Appropriately optimise models for inference
Last updated
Last updated
The computational profile of models can be very different during a model’s training phase (i.e. when it’s in development) and when a model is used for inference (i.e. deployed and making predictions in production). How you optimise your model can have quite dramatic cost implications when running it.
During training, we show the in-development model a huge amount of training examples, and then use optimisation techniques like gradient descent and automatic differentiation to adjust the models’ internal weights by a small amount, and then repeat this process many times. This involves both a lot of data movement, and keeping track of internal optimisation variables that are only relevant during the training phase. For very large models, we can parallelise training using techniques such as data and model parallelism and split the computations over multiple devices (e.g. GPUs). It may make sense to use specialised hardware such as GPUs and TPUs.
During inference we show the model a single input (or a small batch of inputs) and ask it to make a prediction against just that input, once. In this phase we need to optimise a model to minimise latency (i.e. take as little time as possible to produce an answer), and must choose strategies like whether to batch up requests to a model or make them one at a time.
For small ML models, or models which don’t receive a large amount of traffic, optimising the inference phase of the model may not be worth the cost - avoid premature optimisation!
Several tools and techniques exist that help us produce leaner models:
Pruning considers whether some model complexity can be shed without much impact in performance. Many popular ML frameworks such as TensorFlow and PyTorch have tools built in to help with this process.

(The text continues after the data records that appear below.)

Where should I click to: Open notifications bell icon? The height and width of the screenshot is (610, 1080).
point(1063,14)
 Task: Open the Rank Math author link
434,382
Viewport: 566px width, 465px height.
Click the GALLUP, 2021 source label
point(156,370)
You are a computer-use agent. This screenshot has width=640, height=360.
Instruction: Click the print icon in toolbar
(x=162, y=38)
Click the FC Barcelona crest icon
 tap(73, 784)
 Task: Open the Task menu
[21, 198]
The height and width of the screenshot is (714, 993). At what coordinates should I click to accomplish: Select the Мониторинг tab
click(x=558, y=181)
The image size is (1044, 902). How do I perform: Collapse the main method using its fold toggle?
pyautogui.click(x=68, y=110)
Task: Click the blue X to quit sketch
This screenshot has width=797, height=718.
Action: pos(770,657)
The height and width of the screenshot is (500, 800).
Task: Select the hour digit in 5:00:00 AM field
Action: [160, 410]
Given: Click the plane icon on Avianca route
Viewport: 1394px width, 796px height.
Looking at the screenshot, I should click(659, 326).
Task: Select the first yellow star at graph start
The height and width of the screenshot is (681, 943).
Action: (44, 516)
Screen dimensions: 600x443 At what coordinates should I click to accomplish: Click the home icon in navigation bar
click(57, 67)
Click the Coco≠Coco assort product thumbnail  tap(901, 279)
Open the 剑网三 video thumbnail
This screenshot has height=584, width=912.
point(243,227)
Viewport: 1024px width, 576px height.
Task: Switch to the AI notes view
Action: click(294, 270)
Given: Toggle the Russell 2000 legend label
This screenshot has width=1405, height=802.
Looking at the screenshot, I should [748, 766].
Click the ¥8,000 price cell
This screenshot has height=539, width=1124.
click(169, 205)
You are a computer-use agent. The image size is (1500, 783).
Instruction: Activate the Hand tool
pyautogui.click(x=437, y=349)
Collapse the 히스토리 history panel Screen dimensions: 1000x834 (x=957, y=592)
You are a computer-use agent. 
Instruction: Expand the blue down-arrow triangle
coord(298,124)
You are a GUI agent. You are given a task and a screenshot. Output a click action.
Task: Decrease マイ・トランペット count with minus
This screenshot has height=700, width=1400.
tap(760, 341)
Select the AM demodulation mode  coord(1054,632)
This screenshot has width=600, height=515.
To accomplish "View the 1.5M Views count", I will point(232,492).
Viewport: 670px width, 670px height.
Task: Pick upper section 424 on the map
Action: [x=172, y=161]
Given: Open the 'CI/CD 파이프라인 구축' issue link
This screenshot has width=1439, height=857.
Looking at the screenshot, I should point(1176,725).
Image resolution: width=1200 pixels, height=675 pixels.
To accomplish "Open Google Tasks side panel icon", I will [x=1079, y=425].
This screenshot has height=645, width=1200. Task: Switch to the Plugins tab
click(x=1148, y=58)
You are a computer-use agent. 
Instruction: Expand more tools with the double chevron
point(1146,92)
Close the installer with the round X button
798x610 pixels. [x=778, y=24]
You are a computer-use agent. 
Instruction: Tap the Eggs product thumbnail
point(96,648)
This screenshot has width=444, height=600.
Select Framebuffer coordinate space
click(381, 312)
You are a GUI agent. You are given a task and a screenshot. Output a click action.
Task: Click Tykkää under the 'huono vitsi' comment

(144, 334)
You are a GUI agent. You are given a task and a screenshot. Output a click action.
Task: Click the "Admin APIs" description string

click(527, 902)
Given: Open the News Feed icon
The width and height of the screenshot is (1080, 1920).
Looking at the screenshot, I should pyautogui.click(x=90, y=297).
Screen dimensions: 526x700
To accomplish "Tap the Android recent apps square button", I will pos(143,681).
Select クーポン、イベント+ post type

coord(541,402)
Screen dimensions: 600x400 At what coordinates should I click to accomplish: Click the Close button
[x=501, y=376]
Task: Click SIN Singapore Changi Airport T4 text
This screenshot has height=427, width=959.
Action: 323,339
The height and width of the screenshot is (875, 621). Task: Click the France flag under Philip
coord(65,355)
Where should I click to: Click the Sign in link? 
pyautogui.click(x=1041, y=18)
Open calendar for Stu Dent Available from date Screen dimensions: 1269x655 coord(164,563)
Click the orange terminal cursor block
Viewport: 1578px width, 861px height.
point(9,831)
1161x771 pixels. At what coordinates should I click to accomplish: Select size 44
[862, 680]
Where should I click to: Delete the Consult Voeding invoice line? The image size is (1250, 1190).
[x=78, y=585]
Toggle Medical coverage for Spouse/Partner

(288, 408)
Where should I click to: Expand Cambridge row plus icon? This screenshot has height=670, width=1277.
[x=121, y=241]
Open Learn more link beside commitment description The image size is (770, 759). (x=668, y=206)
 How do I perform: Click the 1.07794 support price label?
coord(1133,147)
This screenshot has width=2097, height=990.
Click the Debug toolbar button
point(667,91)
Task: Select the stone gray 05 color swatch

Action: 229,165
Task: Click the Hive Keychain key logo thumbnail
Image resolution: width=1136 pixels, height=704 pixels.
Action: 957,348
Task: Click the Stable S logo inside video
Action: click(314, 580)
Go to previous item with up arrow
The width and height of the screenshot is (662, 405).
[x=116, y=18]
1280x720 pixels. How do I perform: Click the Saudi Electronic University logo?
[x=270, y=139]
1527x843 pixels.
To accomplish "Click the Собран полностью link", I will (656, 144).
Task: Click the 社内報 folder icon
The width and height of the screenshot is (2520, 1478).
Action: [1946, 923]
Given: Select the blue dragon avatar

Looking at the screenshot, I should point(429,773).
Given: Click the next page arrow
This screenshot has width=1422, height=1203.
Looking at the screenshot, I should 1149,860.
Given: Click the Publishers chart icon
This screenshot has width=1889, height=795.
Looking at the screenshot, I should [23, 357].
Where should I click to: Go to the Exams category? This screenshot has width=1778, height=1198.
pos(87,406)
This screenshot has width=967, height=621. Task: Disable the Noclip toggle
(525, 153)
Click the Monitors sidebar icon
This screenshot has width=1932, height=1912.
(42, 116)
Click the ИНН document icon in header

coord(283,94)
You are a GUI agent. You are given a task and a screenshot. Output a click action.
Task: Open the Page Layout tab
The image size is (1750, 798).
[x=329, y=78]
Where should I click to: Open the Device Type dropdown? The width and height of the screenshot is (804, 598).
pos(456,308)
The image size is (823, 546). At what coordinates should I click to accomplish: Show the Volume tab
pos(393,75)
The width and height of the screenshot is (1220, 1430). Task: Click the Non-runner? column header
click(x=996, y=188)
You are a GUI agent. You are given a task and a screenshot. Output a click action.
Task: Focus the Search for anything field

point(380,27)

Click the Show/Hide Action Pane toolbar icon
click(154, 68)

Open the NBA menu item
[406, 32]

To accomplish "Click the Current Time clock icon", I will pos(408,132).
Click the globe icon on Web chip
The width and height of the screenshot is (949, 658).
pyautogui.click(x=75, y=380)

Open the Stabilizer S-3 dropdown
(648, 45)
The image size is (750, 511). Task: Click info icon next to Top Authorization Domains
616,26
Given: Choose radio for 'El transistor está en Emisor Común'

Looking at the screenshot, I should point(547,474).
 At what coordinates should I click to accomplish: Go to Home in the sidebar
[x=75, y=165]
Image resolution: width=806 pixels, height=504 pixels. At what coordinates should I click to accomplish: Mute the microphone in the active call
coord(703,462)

Quantisation of model weights means finding ways to represent the internals of a model so that they use less memory and allow operations to be processed in parallel by modern hardware, but give nearly the same performance as the unoptimised model. Quantisation is also supported by some modern ML frameworks out of the box.
Deep learning compilers such as TVVM can apply optimisations to the computations that a model performs.
Use vendor-specific tools such as NVIDIA’s TensorRT, Intel’s OpenVino or Graphcore’s Poplar tools when running on specific hardware
At the extreme end of performance optimisation, heavy users can consider specialised hardware offered by the likes of Google, NVIDIA, Cerebras, Graphcore, SambaNova and others. This is an exciting and rapidly growing market! Many of these offerings are available in large cloud providers (e.g. NVIDIA GPUs, Google TPUs, Graphcore IPUs).
Being able to scale deployments of your model dynamically to meet the demands of traffic to your service, and free up resources when demand is low. For models hosted as endpoints in a cloud environment a simple solution can be placing a load balancer in front of the model endpoint.
Our recommendation is to track the training and in-production running costs of a model carefully, and to regularly review whether the effort of better optimisation makes sense for you. To avoid ending up in a situation where you can’t deploy new versions of your model rapidly, any optimisation you invest in needs to be repeatable and automatic (a core part of the model development process).
I was asked to help a team improve the ability of their algorithms to scale. The purpose of the algorithm was to create an index that could find the same or very similar items from a text description and an image. It was a very cool algorithm, which used some of the latest deep-learning techniques but was just taking too long to add new items to the index.
I took an end to end look at the processing so I could understand the latencies, and found several points that could be improved. Some of the optimisations were small things but some of the more important ones were:
The models had to be run on GPUs, which were often shared with other jobs, so I implemented a GPU acquisition algorithm to lock and release the resources the algorithm needed.
The algorithm accessed lots of data from GCP BigQuery - introducing partitioning made it much quicker to get to the data it needed.
Introducing a two phase approach of an initial quick filter, followed by applying the complex algorithm only where matches might occur reduced matching times.
The initial code featured a race condition which sometimes occurred. Four lines of code were enough to implement a simple locking condition to stop this happening.
Putting all these changes together resulted in the code executing at less than 10% of the time than previously, which meant that the new data could be processed in the right time frames and the backlog of items to be indexed could be removed as well. Emrah Gozcu ML/Data engineer
Equal Experts, UK